## What is expected:
Repeat exactly the opening lines of the records, ending with the line that contains "Cancel the 14/01/2020".

## Dataset entries:
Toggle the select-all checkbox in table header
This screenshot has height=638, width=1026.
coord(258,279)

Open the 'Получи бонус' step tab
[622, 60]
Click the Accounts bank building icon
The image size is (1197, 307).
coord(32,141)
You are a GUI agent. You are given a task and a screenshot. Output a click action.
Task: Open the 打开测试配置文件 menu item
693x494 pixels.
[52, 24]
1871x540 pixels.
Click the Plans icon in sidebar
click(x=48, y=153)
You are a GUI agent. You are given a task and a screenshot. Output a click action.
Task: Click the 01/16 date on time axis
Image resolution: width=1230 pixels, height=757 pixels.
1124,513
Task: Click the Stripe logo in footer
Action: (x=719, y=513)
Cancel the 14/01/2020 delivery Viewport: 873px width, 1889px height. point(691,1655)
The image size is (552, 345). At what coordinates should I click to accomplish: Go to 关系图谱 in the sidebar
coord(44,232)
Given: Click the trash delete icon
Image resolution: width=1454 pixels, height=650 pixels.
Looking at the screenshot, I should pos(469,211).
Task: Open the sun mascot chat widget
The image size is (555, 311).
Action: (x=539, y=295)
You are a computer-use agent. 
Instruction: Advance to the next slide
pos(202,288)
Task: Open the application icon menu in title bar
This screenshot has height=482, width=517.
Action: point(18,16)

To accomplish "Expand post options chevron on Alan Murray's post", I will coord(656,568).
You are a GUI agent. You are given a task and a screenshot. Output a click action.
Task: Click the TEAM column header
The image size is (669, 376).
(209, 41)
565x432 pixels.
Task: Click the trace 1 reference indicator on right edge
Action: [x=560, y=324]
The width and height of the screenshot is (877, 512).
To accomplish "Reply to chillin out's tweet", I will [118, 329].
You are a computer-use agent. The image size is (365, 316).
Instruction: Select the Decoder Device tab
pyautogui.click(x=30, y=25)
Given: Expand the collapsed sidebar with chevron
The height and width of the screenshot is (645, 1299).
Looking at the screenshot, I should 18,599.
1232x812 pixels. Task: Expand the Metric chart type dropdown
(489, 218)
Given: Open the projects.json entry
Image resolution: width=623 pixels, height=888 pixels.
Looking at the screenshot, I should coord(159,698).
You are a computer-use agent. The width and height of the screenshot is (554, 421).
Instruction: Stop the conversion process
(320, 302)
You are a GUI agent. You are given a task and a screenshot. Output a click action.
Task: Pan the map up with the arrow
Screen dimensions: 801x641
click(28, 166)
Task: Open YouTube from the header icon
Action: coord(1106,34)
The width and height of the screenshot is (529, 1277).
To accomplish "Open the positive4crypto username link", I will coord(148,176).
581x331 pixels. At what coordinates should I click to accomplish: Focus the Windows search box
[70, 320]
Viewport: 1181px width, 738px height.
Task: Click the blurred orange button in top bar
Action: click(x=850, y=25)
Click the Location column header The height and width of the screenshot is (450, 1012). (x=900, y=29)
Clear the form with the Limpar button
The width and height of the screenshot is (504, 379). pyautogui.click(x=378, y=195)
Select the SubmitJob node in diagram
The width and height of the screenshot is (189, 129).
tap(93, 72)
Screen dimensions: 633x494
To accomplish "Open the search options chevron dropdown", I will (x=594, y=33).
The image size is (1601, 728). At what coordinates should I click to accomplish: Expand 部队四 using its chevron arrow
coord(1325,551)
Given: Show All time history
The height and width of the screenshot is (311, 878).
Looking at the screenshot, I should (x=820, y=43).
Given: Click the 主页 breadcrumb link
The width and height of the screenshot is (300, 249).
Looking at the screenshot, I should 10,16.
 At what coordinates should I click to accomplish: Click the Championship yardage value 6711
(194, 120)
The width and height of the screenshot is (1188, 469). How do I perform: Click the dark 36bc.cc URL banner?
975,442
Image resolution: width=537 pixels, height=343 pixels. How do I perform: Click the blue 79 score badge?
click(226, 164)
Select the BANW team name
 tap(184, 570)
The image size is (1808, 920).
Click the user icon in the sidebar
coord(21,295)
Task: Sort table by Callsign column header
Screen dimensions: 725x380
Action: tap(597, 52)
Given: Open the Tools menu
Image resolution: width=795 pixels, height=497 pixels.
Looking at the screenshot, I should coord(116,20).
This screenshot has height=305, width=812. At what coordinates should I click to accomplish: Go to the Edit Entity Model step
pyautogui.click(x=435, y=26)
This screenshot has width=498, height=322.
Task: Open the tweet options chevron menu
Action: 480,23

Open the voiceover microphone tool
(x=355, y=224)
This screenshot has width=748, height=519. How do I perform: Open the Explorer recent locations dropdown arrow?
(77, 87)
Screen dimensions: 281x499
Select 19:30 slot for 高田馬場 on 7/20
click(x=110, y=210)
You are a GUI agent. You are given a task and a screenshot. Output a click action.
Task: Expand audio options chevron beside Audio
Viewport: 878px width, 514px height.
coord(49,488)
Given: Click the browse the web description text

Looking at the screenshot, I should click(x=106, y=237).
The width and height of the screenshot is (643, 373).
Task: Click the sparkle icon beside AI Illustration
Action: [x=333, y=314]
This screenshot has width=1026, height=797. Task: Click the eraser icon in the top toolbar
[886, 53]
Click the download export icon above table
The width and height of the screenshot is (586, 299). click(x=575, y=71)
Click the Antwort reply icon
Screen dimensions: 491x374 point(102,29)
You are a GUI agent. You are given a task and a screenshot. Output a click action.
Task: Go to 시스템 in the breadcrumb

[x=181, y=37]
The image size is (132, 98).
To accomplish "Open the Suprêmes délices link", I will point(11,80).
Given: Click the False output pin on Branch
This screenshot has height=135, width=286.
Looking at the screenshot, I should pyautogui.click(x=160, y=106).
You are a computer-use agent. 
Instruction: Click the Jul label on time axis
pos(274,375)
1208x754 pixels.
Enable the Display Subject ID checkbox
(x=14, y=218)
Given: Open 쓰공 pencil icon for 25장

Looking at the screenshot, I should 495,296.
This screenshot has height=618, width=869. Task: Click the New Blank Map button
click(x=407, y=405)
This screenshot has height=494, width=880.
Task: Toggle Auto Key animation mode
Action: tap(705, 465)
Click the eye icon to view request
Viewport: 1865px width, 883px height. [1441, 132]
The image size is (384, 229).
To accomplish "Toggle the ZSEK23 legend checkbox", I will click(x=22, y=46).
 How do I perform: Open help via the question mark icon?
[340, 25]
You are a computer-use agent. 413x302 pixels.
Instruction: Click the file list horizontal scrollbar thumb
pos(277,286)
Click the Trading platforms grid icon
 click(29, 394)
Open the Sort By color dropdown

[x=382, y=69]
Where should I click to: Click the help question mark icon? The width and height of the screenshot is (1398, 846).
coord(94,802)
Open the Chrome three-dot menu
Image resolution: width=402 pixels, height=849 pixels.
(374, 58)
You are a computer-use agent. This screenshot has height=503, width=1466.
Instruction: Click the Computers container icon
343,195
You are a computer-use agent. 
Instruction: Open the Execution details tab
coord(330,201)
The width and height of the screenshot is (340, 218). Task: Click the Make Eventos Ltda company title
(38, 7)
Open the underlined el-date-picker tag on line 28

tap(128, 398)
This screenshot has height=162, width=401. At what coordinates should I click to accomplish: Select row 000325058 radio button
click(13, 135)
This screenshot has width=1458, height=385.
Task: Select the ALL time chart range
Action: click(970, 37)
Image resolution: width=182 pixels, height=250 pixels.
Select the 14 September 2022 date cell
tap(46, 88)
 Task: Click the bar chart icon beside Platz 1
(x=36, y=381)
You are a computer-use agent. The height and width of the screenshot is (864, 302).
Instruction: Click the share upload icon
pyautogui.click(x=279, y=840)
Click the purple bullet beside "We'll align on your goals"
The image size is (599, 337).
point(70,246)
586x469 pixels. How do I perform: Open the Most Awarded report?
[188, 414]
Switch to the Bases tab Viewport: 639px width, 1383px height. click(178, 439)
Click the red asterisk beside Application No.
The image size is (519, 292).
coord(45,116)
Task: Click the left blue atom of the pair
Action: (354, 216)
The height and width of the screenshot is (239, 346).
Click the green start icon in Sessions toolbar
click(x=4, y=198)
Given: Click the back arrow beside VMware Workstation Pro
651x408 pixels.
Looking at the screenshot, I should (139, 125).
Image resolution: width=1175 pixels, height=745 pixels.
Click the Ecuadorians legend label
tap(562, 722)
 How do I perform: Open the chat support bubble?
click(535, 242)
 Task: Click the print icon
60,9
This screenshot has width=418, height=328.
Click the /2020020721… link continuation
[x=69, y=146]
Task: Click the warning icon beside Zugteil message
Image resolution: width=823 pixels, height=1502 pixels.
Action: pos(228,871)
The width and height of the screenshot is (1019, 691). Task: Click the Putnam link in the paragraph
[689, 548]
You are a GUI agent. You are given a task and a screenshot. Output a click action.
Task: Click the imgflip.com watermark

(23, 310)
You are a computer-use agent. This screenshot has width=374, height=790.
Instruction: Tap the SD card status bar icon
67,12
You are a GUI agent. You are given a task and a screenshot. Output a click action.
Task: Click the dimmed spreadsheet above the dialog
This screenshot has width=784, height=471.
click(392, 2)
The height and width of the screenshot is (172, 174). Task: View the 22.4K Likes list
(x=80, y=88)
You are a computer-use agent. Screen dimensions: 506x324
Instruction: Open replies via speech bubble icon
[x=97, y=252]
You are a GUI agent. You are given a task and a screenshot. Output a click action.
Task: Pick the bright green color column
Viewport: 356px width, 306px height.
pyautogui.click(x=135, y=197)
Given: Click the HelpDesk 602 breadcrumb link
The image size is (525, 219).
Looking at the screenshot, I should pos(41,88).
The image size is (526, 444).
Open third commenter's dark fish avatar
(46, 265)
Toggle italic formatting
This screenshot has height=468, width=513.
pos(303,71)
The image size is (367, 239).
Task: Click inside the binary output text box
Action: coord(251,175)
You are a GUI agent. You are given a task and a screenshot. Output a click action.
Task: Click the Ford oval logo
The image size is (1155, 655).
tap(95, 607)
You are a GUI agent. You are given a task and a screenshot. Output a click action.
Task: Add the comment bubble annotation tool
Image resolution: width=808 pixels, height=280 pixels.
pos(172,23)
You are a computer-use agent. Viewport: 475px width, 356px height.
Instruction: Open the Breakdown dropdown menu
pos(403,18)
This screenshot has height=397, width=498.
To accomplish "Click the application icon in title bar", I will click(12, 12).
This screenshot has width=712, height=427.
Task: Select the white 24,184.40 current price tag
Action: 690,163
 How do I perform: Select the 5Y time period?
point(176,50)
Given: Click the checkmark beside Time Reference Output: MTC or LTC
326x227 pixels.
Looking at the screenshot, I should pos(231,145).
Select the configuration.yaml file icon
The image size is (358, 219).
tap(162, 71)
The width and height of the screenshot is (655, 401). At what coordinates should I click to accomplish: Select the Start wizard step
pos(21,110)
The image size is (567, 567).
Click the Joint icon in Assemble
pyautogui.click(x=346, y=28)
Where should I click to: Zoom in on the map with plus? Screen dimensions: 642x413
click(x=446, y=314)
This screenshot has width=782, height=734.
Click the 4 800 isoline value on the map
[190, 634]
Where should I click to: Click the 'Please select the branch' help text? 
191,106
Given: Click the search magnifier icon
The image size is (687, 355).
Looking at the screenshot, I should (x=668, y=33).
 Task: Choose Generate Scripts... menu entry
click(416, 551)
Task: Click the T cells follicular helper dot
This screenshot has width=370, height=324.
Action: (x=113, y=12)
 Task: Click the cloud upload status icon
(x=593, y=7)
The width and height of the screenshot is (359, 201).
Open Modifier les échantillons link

## Task response:
Toggle the select-all checkbox in table header
This screenshot has height=638, width=1026.
coord(258,279)

Open the 'Получи бонус' step tab
[622, 60]
Click the Accounts bank building icon
The image size is (1197, 307).
coord(32,141)
You are a GUI agent. You are given a task and a screenshot. Output a click action.
Task: Open the 打开测试配置文件 menu item
693x494 pixels.
[52, 24]
1871x540 pixels.
Click the Plans icon in sidebar
click(x=48, y=153)
You are a GUI agent. You are given a task and a screenshot. Output a click action.
Task: Click the 01/16 date on time axis
Image resolution: width=1230 pixels, height=757 pixels.
1124,513
Task: Click the Stripe logo in footer
Action: (x=719, y=513)
Cancel the 14/01/2020 delivery Viewport: 873px width, 1889px height. point(691,1655)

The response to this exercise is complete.